+++ Exercise materials +++
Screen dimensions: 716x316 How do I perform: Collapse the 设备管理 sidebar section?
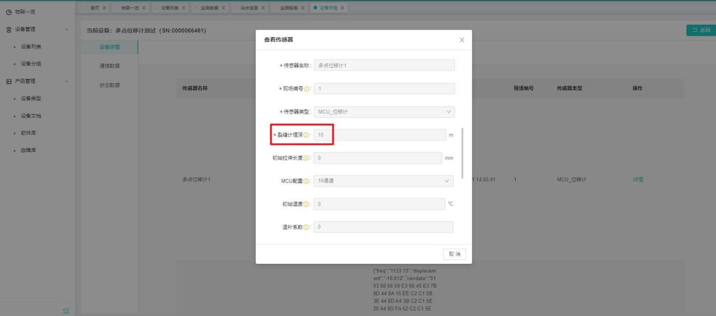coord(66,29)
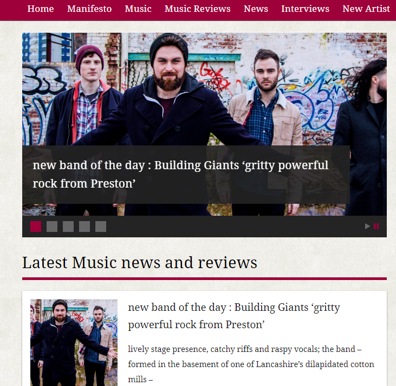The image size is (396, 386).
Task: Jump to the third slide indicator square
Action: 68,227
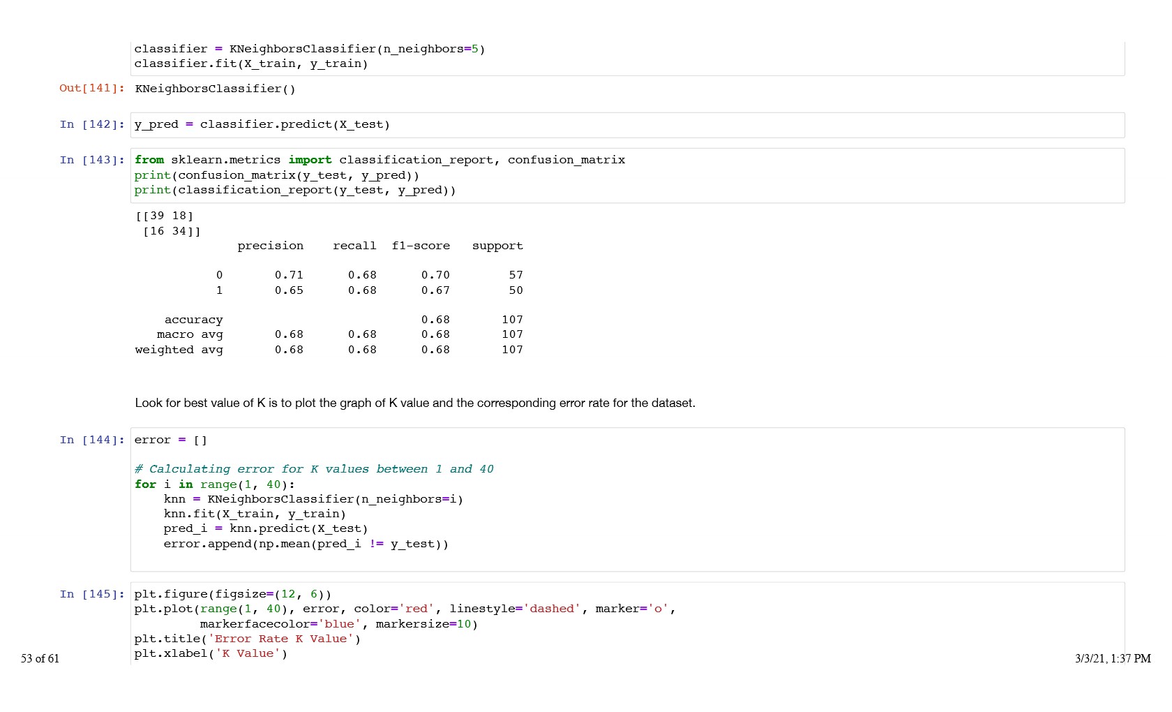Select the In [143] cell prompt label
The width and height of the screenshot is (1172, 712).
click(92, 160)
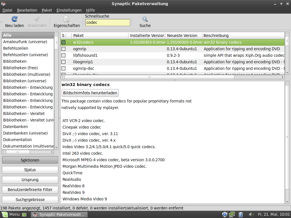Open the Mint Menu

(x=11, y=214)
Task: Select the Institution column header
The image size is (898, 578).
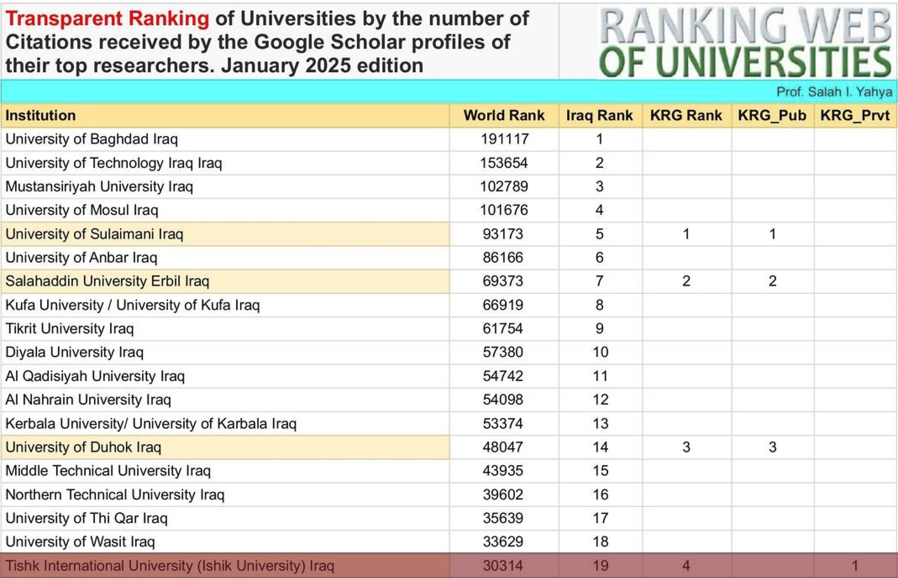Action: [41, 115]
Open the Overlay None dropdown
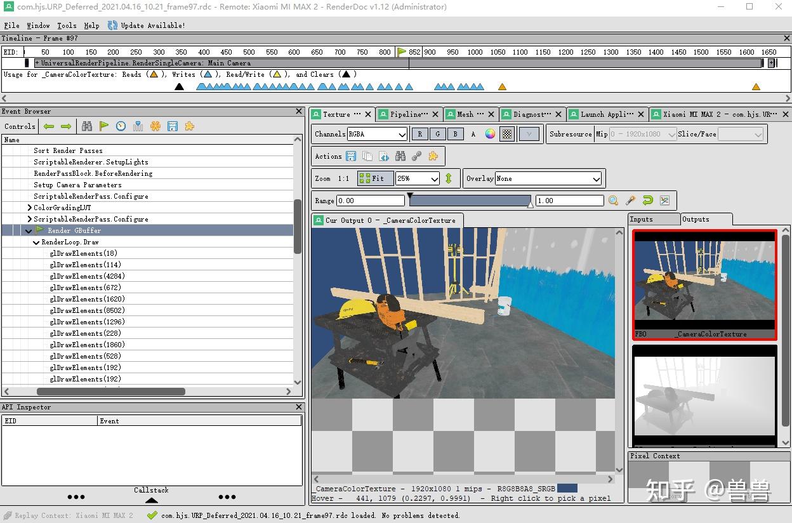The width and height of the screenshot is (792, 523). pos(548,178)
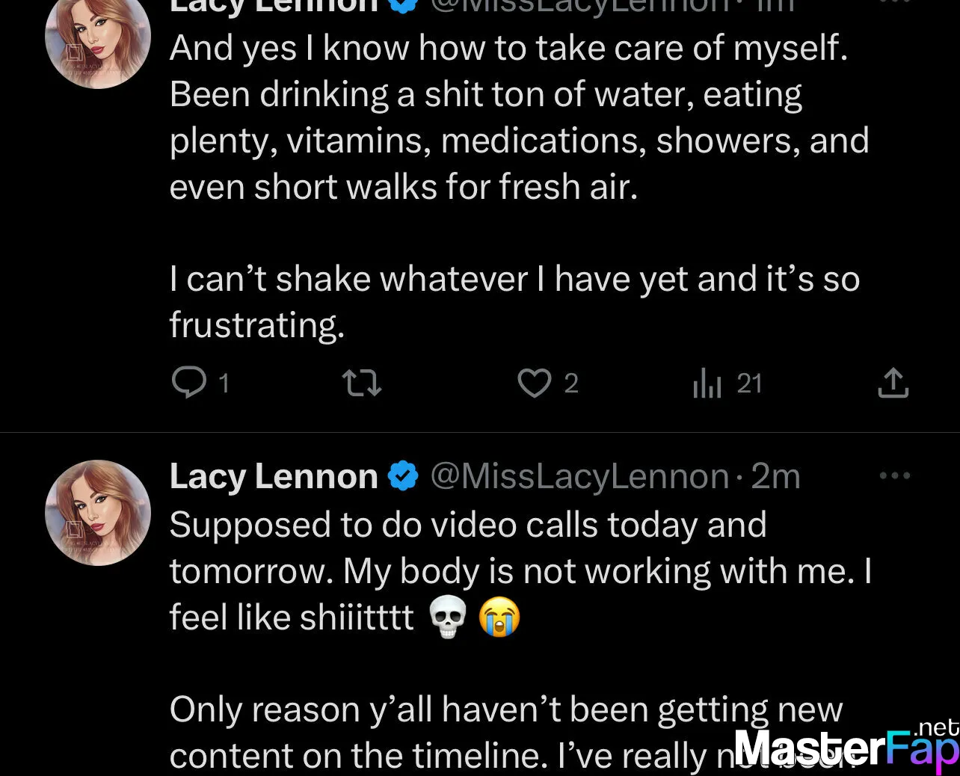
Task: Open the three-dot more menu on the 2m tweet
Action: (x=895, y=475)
+++
+++ Exercise materials +++
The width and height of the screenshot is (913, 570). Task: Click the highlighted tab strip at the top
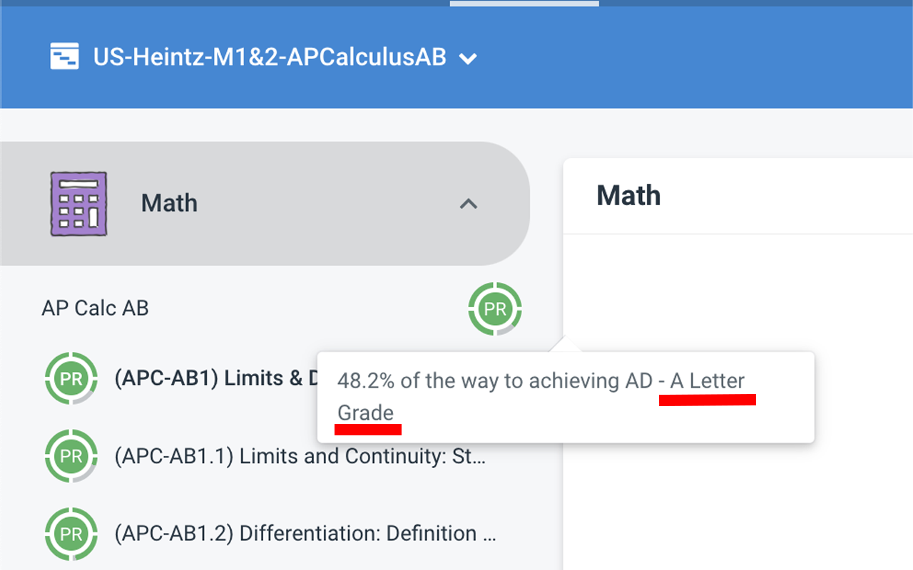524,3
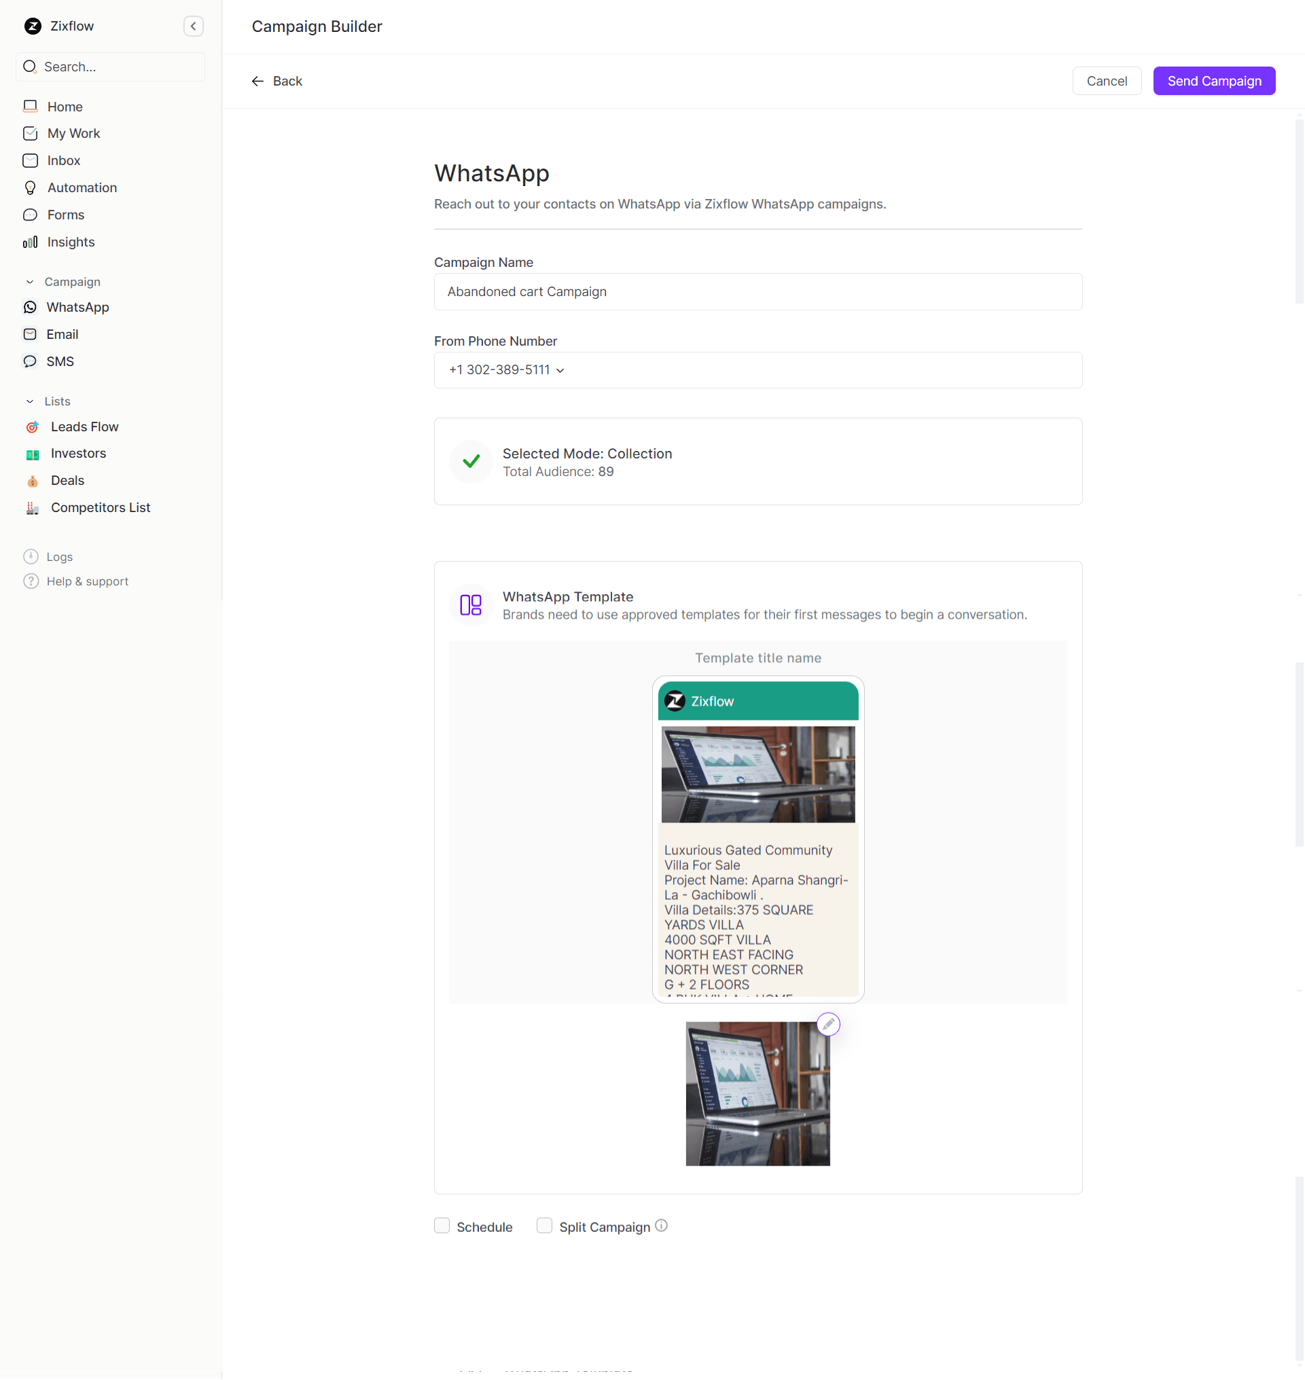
+++
Return the records verbatim, from the line containing "Screen dimensions: 716x316" through the line containing "Action: (x=895, y=475)", both included, omitting the pictures.

Problem solution
Screen dimensions: 716x316 How do I perform: Collapse the 设备管理 sidebar section?
coord(66,29)
The image size is (396, 386).
Task: Jump to the third slide indicator square
Action: 68,227
Select the In [143] cell prompt label
The width and height of the screenshot is (1172, 712).
click(92, 160)
Open the Mint Menu

(x=11, y=214)
Task: Select the Institution column header
The image size is (898, 578).
Action: [41, 115]
Open the Overlay None dropdown
The width and height of the screenshot is (792, 523). pos(548,178)
Task: Open the three-dot more menu on the 2m tweet
Action: (x=895, y=475)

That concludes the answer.